Much has been made of the so-called culture wars here in America. The McCain-Palin ticket represents one culture and Obama-Biden another. But this clash is not about culture per se -- otherwise, how could the mother of an unwed pregnant teenager be the conservative while her opponents, as conventional as Saturday night at the VFW, are the liberals? No, it's really about outlook. Barack Obama's people feel they have control over their lives. Sarah Palin's people do not have a similar confidence.

This is why the Republican National Convention made war on the media. This is why Palin frequently has referred to "the pollsters and the pundits." These were the hidden manipulators of the culture and the economy, part of the often-invisible elitists who made it so bad for everyone else. They controlled the culture, the smut that came into one's home on the TV set and what was playing at the multiplex. They owned the banks and the newspapers and the TV networks -- and it didn't matter that their name could be Rupert Murdoch and they could be deeply conservative. As Don Quixote knew, "facts are the enemy of truth." Hard times are hard on truth.

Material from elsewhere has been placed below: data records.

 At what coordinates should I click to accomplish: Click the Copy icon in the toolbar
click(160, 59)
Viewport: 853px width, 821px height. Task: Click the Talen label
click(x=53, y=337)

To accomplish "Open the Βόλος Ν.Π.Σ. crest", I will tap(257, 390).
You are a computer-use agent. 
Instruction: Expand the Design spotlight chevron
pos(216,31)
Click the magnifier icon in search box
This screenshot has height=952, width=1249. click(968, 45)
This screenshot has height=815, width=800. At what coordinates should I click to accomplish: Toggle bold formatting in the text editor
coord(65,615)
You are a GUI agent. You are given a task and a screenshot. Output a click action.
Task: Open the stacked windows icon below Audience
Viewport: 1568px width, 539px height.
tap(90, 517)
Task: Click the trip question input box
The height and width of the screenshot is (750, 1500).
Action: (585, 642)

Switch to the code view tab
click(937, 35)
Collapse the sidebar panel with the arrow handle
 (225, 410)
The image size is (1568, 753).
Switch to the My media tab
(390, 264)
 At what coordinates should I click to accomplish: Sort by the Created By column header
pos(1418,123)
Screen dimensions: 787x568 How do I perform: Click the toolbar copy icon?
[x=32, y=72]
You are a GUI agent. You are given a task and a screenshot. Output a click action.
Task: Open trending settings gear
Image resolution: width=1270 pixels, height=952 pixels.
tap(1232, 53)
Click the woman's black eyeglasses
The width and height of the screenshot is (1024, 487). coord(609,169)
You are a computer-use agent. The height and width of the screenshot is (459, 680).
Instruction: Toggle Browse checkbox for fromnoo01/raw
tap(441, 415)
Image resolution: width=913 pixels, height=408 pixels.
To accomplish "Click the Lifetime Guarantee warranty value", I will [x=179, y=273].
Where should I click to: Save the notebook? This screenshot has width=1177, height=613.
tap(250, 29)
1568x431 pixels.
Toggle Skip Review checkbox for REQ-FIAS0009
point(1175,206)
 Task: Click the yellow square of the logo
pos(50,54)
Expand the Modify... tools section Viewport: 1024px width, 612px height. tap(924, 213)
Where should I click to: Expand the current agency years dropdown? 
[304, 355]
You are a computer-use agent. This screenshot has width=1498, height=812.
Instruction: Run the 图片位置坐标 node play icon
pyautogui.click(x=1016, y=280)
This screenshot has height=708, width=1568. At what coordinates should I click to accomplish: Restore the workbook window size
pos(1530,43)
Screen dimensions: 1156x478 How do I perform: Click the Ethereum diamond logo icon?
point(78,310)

The Great Depression was not just a period of wholesale unemployment and incredible poverty -- of bread lines and apple-peddlers and women selling brief intimacy for 10 cents a dance. It was also the period of Hitler and Mussolini and, in this country, of Huey Long and Father Charles Coughlin, and the belief among otherwise sane people that communism was the remedy for what ailed us. An economic crisis is like war. It's impossible to contain. It affects everything it touches.